Based on the YMH Boston Vignette 5 video, the practitioner did well in her approach to the adolescent client, such as asking why he is there with an open-ended question, as well as inquiring about the clients condition with specific questions addressing depression and anxiety, while allowing moments of silence to truly listen to the adolescent client. This is important as it demonstrates empathic engagement, making him feel heard, which is a crucial step toward establishing a therapeutic alliance (Hartley et al., 2022). However, there are areas for improvement on behalf of the provider in the video, such as the lack of a formal introduction on when first meeting the client, or explaining HIPAA /confidentiality to the client in order to provide a more trusting atmosphere and further explain her role.

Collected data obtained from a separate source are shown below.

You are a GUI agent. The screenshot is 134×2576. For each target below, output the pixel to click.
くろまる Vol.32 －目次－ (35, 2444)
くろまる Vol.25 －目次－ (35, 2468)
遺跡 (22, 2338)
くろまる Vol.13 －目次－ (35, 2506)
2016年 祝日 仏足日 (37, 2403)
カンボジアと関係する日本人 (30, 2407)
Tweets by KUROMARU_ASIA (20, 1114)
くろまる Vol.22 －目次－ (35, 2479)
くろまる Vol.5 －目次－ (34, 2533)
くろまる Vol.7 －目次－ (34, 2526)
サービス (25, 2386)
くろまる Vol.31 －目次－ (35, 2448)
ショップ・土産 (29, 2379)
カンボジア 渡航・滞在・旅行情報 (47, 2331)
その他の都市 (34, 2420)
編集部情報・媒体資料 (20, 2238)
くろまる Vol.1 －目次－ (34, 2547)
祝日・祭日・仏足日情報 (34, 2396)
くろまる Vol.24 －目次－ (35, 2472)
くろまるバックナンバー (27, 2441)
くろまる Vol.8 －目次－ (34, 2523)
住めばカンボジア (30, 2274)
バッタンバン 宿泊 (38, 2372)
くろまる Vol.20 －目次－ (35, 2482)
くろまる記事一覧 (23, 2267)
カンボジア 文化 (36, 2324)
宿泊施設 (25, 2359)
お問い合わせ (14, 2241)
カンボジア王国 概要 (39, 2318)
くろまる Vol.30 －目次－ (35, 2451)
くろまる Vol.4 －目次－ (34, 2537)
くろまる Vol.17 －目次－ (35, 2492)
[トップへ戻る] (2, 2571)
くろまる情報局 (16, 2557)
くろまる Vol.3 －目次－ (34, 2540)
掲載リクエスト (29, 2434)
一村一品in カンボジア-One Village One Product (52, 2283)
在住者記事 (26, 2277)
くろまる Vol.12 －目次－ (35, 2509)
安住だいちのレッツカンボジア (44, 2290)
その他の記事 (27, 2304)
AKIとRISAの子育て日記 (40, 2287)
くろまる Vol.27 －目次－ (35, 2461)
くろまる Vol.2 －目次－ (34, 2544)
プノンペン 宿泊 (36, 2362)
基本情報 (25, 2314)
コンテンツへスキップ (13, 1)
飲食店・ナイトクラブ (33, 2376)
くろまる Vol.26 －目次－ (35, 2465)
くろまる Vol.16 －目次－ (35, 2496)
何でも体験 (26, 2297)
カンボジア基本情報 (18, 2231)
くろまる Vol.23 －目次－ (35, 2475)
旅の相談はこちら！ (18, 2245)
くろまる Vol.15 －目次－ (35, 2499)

At this point in the clinical interview, there is a compelling concern, as the client mentions having thoughts/feelings of not wanting to be alive, with a possible plan. My next question would be regarding the plan of self-harm and assessing the possibility of the client actually carrying out the plan. I would also find out whether he has previously attempted to hurt himself and how, as well as whether anyone close to him has previously died from a suicide attempt. This is extremely important as certain fixed factors which increase the risk of suicide are previous attempts by the client, or a successful attempt by someone they were close with, amongst others. Due to this, providers must place great emphasis on gaining a clear understanding of the sequence of events leading up to the client feeling this way and/or previous and current thoughts on acting upon it (Shain et al., 2016).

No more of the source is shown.